Task 提供了两个类方法 all_tasks() 和 current_task() 以获取 loop 所对应的所有 tasks/运行的 tasks。Task 在初始化时会调用 loop 的 call_soon() 方法，使得自身的 _step 方法会得到调度

# tasks.py
class Task(futures.Future):
    def _step(self, exc=None):
        assert not self.done(), '_step(): already done: {!r}, {!r}'.format(self, exc)
        if self._must_cancel:
            if not isinstance(exc, futures.CancelledError):
                exc = futures.CancelledError()
            self._must_cancel = False
        coro = self._coro
        self._fut_waiter = None
        self.__class__._current_tasks[self._loop] = self
        # Call either coro.throw(exc) or coro.send(None).
        try:
            if exc is None:
                # We use the `send` method directly, because coroutines
                # don't have `__iter__` and `__next__` methods.
                result = coro.send(None)
            else:
                result = coro.throw(exc)
        except StopIteration as exc:
            if self._must_cancel:
                # Task is cancelled right before coro stops.
                self._must_cancel = False
                self.set_exception(futures.CancelledError())
            else:
                self.set_result(exc.value)
        except futures.CancelledError:
            super().cancel()  # I.e., Future.cancel(self).
        except Exception as exc:
            self.set_exception(exc)
        except BaseException as exc:
            self.set_exception(exc)
            raise
        else:
            blocking = getattr(result, '_asyncio_future_blocking', None)
            if blocking is not None:
                # Yielded Future must come from Future.__iter__().
                if result._loop is not self._loop:
                    self._loop.call_soon(
                        self._step,
                        RuntimeError(
                            'Task {!r} got Future {!r} attached to a '
                            'different loop'.format(self, result)))
                elif blocking:
                    if result is self:
                        self._loop.call_soon(
                            self._step,
                            RuntimeError(
                                'Task cannot await on itself: {!r}'.format(
                                    self)))
                    else:
                        result._asyncio_future_blocking = False
                        # future 得到结果后，会调用 `_wakeup()`
                        result.add_done_callback(self._wakeup)
                        self._fut_waiter = result
                        if self._must_cancel:
                            if self._fut_waiter.cancel():
                                self._must_cancel = False
                else:
                    self._loop.call_soon(
                        self._step,
                        RuntimeError(
                            'yield was used instead of yield from '
                            'in task {!r} with {!r}'.format(self, result)))
            elif result is None:
                # Bare yield relinquishes control for one event loop iteration.
                self._loop.call_soon(self._step)
            elif inspect.isgenerator(result):
                # Yielding a generator is just wrong.
                self._loop.call_soon(
                    self._step,
                    RuntimeError(
                        'yield was used instead of yield from for '
                        'generator in task {!r} with {}'.format(
                            self, result)))
            else:
                # Yielding something else is an error.
                self._loop.call_soon(
                    self._step,
                    RuntimeError(
                        'Task got bad yield: {!r}'.format(result)))
        finally:
            self.__class__._current_tasks.pop(self._loop)
            self = None # Needed to break cycles when an exception occurs.

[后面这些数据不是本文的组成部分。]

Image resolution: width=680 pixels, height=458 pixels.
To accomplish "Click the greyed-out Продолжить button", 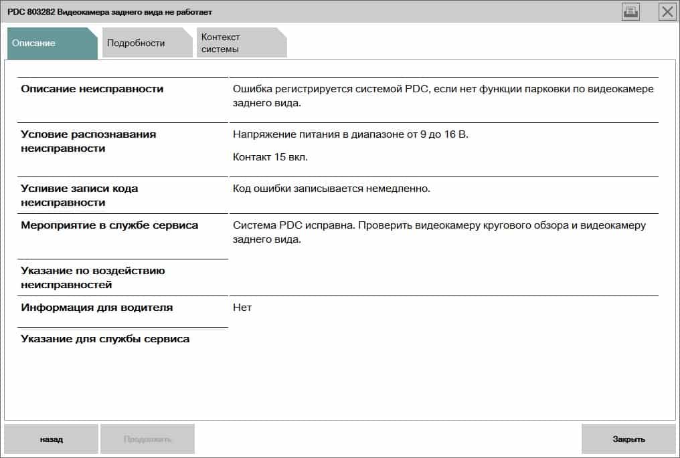I will pyautogui.click(x=147, y=439).
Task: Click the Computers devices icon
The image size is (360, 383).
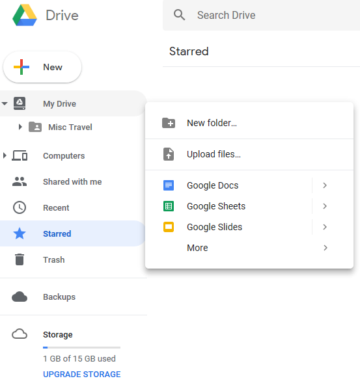Action: click(20, 155)
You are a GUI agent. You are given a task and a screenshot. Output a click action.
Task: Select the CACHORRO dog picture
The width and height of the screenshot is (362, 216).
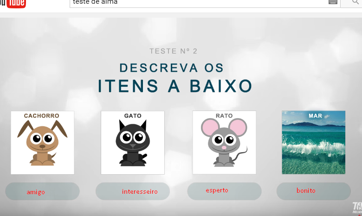[43, 143]
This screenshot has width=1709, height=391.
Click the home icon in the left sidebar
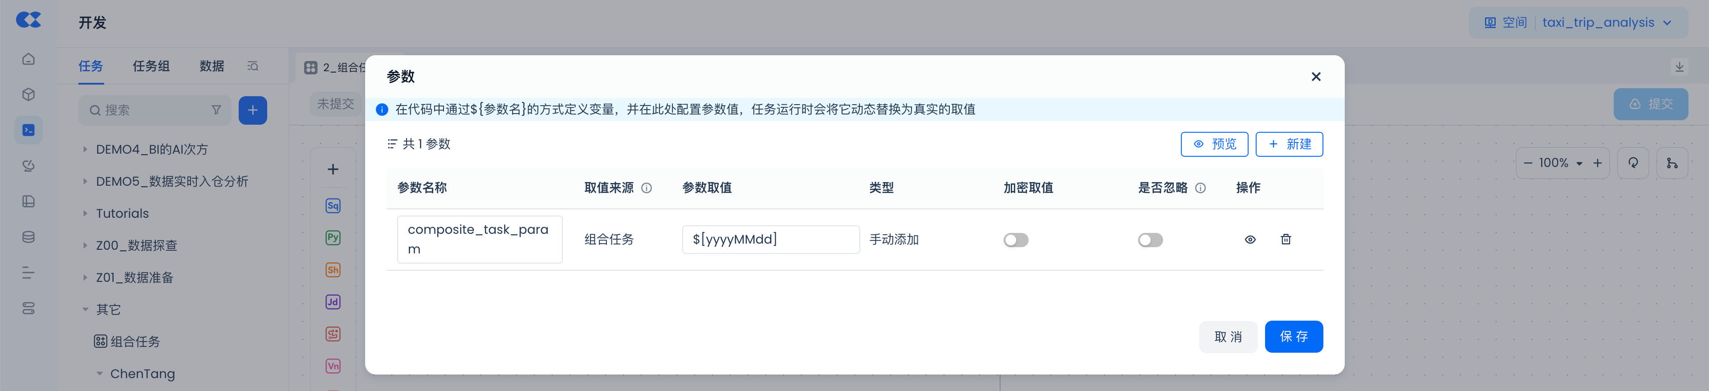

先前我们已经研究过部分实现了，现在解释一下 _asyncio_future_blocking 的作用。这个属性定义于其父类 Future 中，默认值为 False。其作用有两个

1. 作为一个 marker，表示此类实现了 Future 协议，可以用在兼容 duck-type 的代码中。当值为 True 或 False 时，表示可以兼容；值为 None 表示不兼容
1. Future 的 __iter__() 方法会将此属性的值设置为 True。用于区分 yield from Future() 和 yielf Future()

关于 send() 和 throw() 如果不清楚可以去参考 PEP 342

再来看一下 _wakeup() 方法的实现

# tasks.py
class Task(futures.Future):
    def _wakeup(self, future):
        try:
            future.result()
        except Exception as exc:
            # This may also be a cancellation.
            self._step(exc)
        else:
            # Don't pass the value of `future.result()` explicitly,
            # as `Future.__iter__` and `Future.__await__` don't need it.
            # If we call `_step(value, None)` instead of `_step()`,
            # Python eval loop would use `.send(value)` method call,
            # instead of `__next__()`, which is slower for futures
            # that return non-generator iterators from their `__iter__`.
            self._step()
        self = None # Needed to break cycles when an exception occurs.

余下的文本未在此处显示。